-------- Supplied data --------

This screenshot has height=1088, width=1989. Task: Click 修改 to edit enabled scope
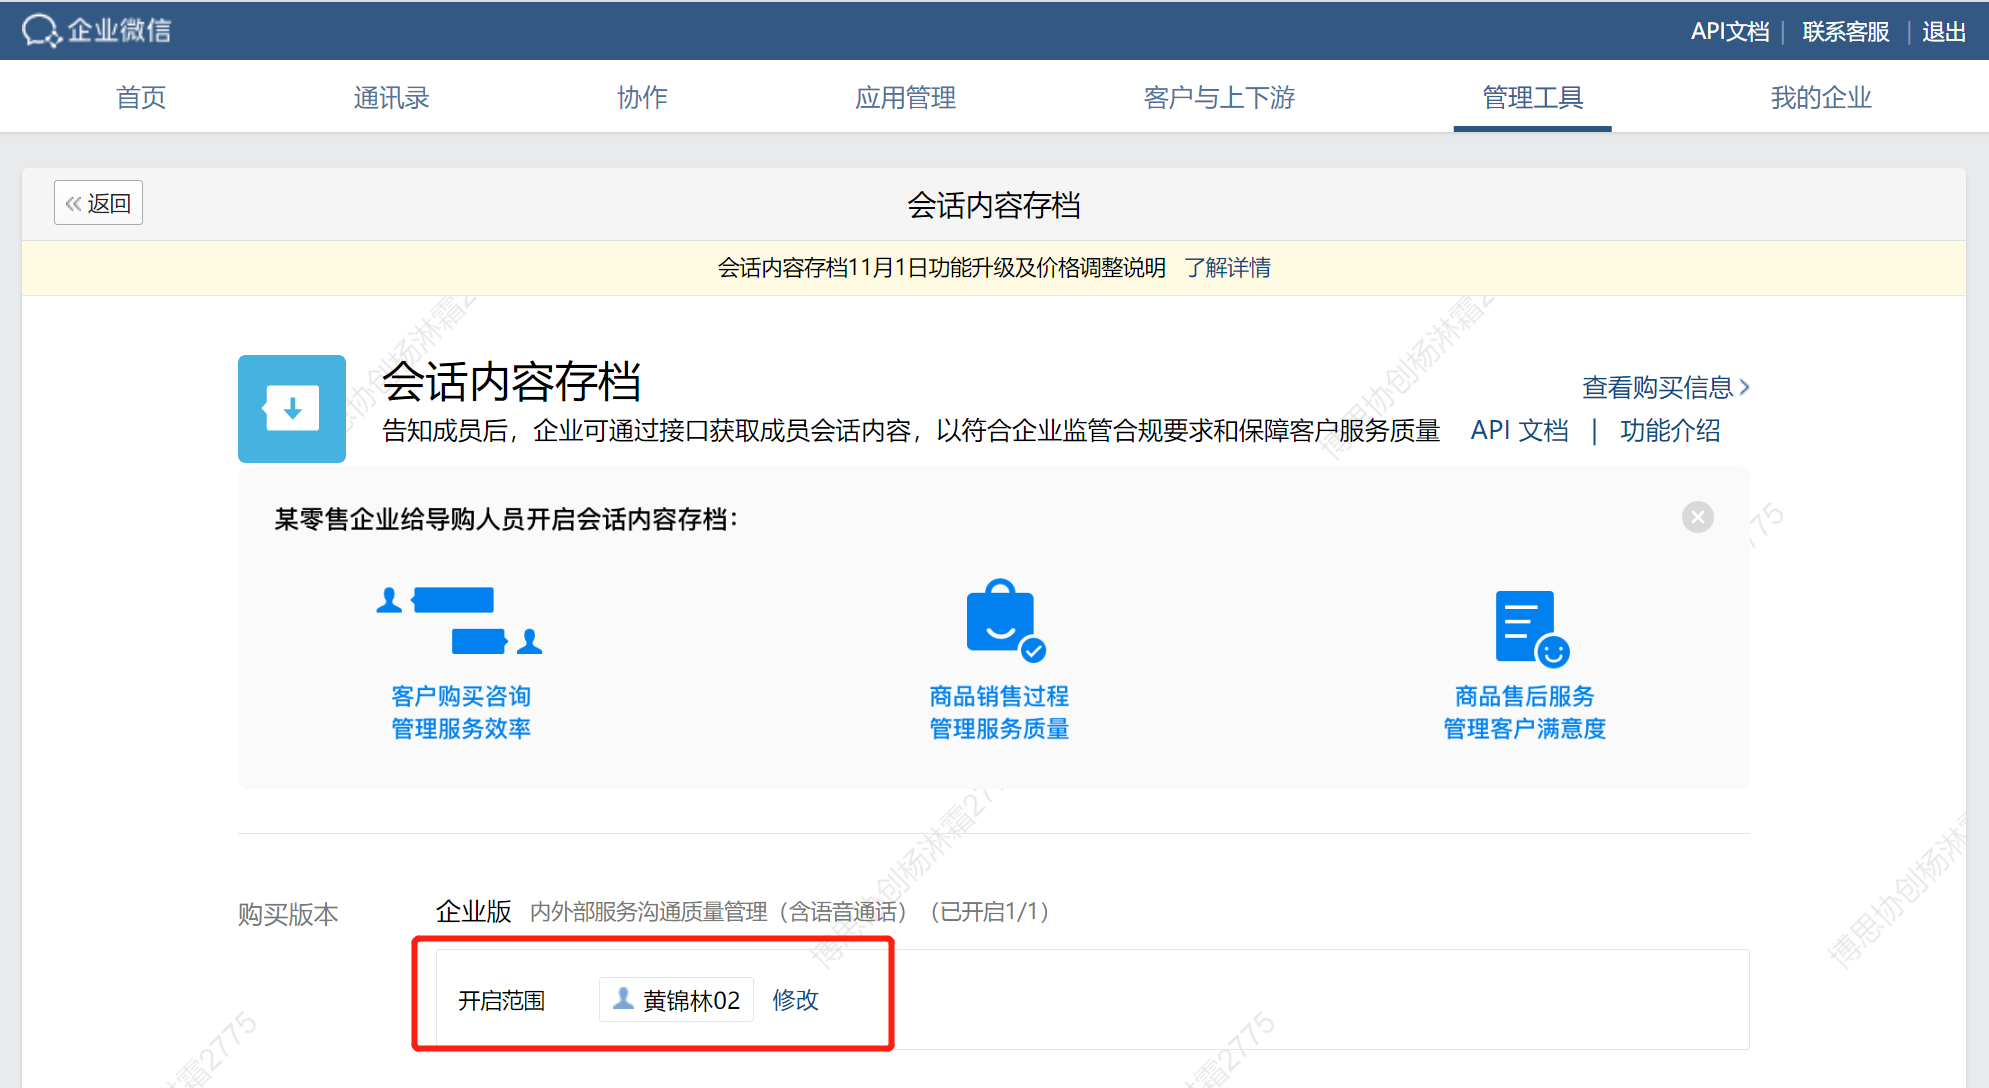click(795, 999)
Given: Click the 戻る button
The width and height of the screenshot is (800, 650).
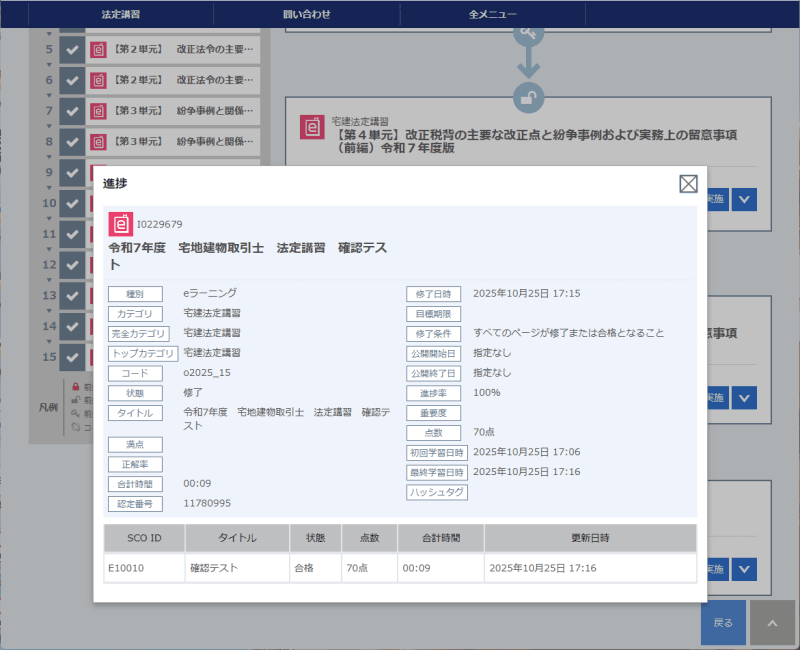Looking at the screenshot, I should point(723,622).
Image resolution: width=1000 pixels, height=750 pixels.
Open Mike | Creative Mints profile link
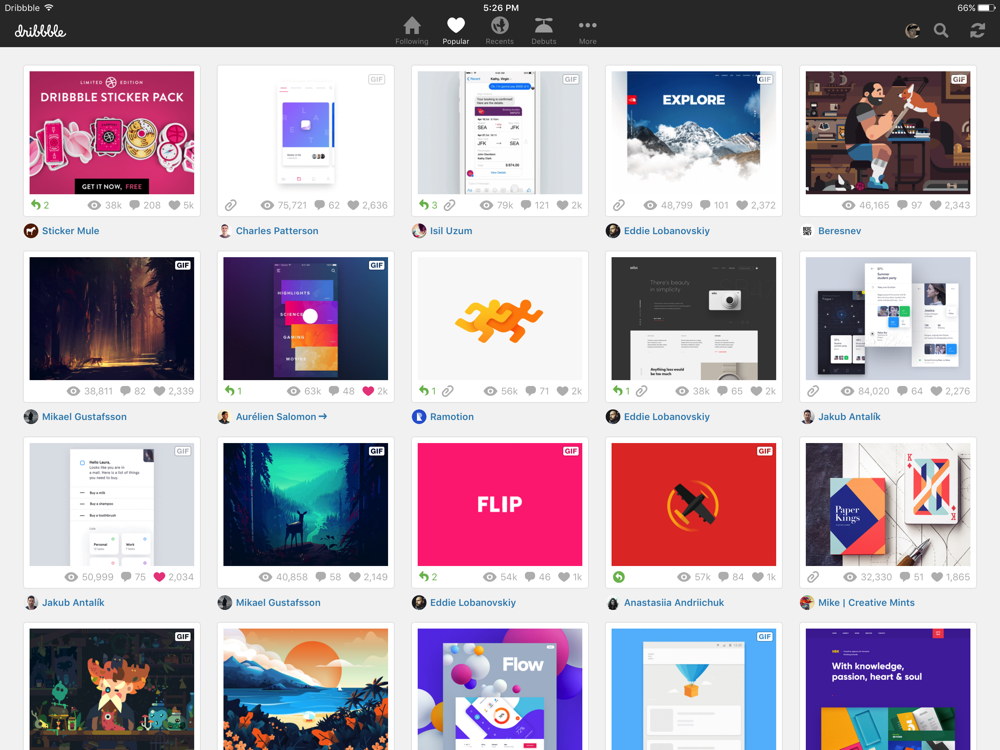pos(866,603)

--------

What you should do:
Swap "width" for "breadth" everywhere in the records above and write all of them out again with nothing else changed. Leave out the pictures.

Result of the exercise:
This screenshot has height=1088, breadth=1989. Task: Click 修改 to edit enabled scope
click(795, 999)
Given: Click the 戻る button
The breadth and height of the screenshot is (800, 650).
Looking at the screenshot, I should point(723,622).
Image resolution: breadth=1000 pixels, height=750 pixels.
Open Mike | Creative Mints profile link
pos(866,603)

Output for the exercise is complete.